I am low on disk spaceModels are large files. Remove ones you do not use with `ollama rm` or LM Studio’s model manager.
will it work with no internetYes, once the model is downloaded. Only that first download needs a connection.
06

Quick reference

WantDo
The simple terminal wayInstall Ollama, then run ollama run llama3.2.
The no-terminal wayInstall LM Studio, search a model, download, chat.
A model for 8 GB of memoryA three-billion model such as Llama 3.2.
A model for 16 GB of memoryAn eight-billion model such as Llama 3.1, Qwen 3 or Mistral.
Prove it is privateTurn the wifi off and ask it something.
Use it from other appsTurn on LM Studio’s local server.
Free up spaceRemove a model with ollama rm or in LM Studio.
07

Common questions

The questions people ask before they download their first model.

Is it really free?

Yes. Ollama and LM Studio are free, and the models are open weights you download once. There is no account and no subscription. The only cost is the disk space the models take and a machine capable enough to run them.

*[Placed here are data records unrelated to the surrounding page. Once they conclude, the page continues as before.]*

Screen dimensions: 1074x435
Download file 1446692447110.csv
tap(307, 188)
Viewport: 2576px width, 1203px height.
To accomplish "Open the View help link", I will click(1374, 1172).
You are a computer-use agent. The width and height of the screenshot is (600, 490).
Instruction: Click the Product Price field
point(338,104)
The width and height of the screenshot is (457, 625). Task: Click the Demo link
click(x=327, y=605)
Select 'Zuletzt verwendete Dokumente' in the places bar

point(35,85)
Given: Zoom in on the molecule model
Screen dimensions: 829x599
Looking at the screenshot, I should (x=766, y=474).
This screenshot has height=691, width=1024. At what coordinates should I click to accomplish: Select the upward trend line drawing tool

How good is it compared to ChatGPT or Claude?

A model sized for a laptop is not as sharp as the largest cloud models, and it is fair to expect that. A current model of seven or eight billion parameters is still useful for drafting, summarising and everyday questions. You trade some capability for privacy and for the ability to work offline.

What hardware do I need?

Eight gigabytes of memory runs a small model, sixteen is comfortable for a mid-sized one, and more lets you run larger models. Apple Silicon Macs handle this well because they share memory between processor and graphics. A dedicated graphics card makes it faster but is not required.

Does it work offline?

Yes, after the one-time download of the model. With the model on disk it answers with the wifi switched off, which is the clearest proof that nothing is being sent anywhere.

Does it train on my chats or send them anywhere?

No. The model does not learn from your conversations, and nothing leaves the machine. This is the opposite of the cloud assistants and their training settings, and it needs no settings to switch off because there is no server to send to.

What does quantised mean, and which should I pick?

It means the model's numbers are squeezed into fewer bits so the model fits in less memory, for a small loss of accuracy. A four-bit build, often labelled Q4, is the usual sweet spot of size against quality. The tools pick a sensible default, so you rarely choose by hand.

Which model should I start with?

On a modest laptop, a three-billion model such as Llama 3.2. With sixteen gigabytes of memory, an eight-billion model such as Llama 3.1, Qwen 3 or Mistral. Try one, see how it runs, and step up or down from there.

Can other apps use it?

Yes. Both LM Studio and Ollama can expose the model to other programs through a local server that speaks the same shape as the big providers' interfaces. A tool that expects a cloud model can often be pointed at yours instead, with nothing leaving your machine.